The Longest Day of John Steele

The Longest Day of John Steele

(Revised and Edited)

Private John M. Steele (1912–1969) was the American paratrooper made famous in the movie, The Longest Day. He literally parachuted onto the roof of a church in Sainte-Mère-Église, the first village in Normandy liberated by the Americans on D-Day, June 6, 1944.

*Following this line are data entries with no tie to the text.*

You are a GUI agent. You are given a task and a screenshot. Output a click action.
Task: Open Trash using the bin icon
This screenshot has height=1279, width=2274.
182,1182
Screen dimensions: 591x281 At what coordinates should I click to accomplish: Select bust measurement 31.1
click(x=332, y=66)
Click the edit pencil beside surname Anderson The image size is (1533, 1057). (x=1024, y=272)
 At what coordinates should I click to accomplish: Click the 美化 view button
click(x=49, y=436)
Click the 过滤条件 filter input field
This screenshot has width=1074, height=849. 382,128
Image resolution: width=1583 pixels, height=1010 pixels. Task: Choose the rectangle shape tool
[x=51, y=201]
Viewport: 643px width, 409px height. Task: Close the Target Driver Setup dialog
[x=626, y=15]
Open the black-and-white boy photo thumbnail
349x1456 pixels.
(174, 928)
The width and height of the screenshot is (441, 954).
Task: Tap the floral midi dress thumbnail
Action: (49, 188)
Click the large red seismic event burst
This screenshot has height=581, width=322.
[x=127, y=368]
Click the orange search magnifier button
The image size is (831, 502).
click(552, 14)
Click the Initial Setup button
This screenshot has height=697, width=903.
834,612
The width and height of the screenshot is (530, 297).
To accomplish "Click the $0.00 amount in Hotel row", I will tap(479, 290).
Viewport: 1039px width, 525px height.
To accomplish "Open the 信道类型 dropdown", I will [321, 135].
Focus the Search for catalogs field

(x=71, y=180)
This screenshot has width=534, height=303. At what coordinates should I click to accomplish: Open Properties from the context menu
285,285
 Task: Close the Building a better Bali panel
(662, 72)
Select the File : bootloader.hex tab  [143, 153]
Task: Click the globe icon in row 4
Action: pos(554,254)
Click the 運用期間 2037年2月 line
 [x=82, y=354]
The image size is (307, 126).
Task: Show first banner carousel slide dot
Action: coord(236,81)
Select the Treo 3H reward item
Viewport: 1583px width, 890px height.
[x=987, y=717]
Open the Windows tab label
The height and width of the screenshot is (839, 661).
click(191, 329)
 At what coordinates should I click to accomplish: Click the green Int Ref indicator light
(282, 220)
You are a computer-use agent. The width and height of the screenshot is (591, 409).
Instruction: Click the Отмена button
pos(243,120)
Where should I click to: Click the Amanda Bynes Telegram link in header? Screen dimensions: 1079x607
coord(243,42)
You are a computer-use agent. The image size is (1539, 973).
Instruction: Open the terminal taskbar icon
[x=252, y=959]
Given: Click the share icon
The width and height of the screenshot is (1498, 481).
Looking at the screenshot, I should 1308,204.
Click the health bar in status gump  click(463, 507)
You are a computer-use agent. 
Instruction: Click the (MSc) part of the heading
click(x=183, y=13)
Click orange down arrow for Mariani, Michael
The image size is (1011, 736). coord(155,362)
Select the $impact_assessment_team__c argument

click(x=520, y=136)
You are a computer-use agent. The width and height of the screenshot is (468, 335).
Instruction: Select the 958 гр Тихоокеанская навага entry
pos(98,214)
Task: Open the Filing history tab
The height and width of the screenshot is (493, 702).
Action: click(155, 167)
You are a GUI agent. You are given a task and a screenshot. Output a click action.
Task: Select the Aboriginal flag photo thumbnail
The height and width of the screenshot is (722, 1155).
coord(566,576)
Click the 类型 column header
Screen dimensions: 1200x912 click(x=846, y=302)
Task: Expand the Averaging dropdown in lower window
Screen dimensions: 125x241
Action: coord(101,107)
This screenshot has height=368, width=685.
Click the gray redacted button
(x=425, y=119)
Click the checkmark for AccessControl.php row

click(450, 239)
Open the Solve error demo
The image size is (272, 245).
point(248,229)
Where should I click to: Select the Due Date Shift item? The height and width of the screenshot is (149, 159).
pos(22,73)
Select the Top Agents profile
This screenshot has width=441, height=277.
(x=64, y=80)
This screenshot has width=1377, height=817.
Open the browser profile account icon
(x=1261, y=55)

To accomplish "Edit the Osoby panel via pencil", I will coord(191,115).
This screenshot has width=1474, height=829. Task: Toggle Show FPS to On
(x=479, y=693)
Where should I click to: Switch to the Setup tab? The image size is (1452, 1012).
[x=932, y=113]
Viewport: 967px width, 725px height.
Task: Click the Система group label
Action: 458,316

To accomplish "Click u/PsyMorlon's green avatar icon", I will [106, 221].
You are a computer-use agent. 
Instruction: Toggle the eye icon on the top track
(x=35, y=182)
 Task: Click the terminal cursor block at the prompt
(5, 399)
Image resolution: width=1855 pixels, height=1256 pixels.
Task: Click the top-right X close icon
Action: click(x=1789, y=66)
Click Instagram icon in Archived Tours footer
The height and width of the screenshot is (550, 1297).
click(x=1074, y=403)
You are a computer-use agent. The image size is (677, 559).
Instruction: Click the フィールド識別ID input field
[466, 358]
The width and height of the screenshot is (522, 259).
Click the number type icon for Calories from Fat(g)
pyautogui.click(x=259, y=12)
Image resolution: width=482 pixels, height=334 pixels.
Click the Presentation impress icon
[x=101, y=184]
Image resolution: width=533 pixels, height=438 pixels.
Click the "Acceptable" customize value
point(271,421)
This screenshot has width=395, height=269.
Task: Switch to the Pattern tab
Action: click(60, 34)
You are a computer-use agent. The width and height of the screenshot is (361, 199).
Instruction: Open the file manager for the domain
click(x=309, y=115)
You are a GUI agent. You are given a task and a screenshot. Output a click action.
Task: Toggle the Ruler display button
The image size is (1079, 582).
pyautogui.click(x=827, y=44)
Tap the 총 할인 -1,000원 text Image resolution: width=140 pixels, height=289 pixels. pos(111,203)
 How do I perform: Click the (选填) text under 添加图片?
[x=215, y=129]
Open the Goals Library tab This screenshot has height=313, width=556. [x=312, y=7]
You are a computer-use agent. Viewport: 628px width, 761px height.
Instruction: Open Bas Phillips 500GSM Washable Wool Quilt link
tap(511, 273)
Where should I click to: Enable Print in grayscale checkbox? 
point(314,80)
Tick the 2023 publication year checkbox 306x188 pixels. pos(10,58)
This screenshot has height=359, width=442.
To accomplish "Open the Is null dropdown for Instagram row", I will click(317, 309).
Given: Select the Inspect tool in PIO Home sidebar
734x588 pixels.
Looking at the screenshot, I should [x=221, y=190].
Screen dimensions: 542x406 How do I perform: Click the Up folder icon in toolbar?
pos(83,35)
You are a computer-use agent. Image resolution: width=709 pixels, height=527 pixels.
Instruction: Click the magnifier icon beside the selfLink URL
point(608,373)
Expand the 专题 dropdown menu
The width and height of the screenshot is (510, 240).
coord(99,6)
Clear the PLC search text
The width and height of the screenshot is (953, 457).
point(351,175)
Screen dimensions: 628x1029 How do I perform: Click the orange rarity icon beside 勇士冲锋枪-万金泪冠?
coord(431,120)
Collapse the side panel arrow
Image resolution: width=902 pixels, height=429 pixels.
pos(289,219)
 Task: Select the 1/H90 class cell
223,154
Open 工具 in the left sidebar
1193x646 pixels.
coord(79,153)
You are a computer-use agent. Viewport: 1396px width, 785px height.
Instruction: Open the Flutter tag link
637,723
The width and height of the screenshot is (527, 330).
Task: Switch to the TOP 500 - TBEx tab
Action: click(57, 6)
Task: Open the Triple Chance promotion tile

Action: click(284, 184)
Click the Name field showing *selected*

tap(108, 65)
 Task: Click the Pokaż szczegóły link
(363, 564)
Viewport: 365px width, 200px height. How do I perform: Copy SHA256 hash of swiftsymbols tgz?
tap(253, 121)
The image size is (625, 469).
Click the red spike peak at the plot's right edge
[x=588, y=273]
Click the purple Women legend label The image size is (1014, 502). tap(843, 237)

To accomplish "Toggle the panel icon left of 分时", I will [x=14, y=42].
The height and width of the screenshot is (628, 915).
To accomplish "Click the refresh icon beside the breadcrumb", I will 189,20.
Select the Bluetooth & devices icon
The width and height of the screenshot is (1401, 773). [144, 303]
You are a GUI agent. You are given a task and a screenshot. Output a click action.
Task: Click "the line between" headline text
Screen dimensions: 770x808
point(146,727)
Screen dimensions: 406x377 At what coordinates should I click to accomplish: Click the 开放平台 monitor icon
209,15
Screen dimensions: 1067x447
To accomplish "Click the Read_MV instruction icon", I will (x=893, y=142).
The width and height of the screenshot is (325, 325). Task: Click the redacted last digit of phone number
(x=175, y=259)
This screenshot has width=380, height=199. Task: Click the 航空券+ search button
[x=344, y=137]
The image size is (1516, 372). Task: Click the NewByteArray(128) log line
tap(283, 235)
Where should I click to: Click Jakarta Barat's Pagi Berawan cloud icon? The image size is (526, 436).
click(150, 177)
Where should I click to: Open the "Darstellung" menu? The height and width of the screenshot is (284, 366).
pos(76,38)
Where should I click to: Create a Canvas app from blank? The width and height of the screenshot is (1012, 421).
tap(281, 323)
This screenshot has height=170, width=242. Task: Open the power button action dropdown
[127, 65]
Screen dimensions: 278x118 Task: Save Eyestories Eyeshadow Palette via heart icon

On the night of the D-Day invasion (June 5–6, 1944), American soldiers of the 82nd Airborne parachuted into the area west of Ste-Mère-Église in successive waves. The town had been the target of an aerial attack and a stray incendiary bomb had set fire to a house east of the town square. The church bell was rung to alert the town of the emergency and townspeople turned out in large numbers to form a bucket brigade supervised by members of the German garrison. By 0100hrs, the town square was well-lit and filled with German soldiers and villagers when two sticks (planeloads of paratroopers) from the 1st and 2nd battalions were dropped in error directly over the village.

The paratroopers were easy targets and Steele was one of only a few non-casualties. His parachute was caught on the steeple of the village church in Ste-Mère-Église, leaving him hanging from its roof-top to witness the carnage below. The wounded paratrooper hung there limply for two hours, pretending to be dead, before the Germans took him prisoner. Steele later escaped from the Germans and rejoined his division when US troops of the 3rd Battalion, 505 Parachute Infantry Regiment attacked the village, capturing thirty Germans and killing another eleven. For these actions and his wounds, Steele was awarded the Bronze Star for Valor and the Purple Heart for being wounded in combat.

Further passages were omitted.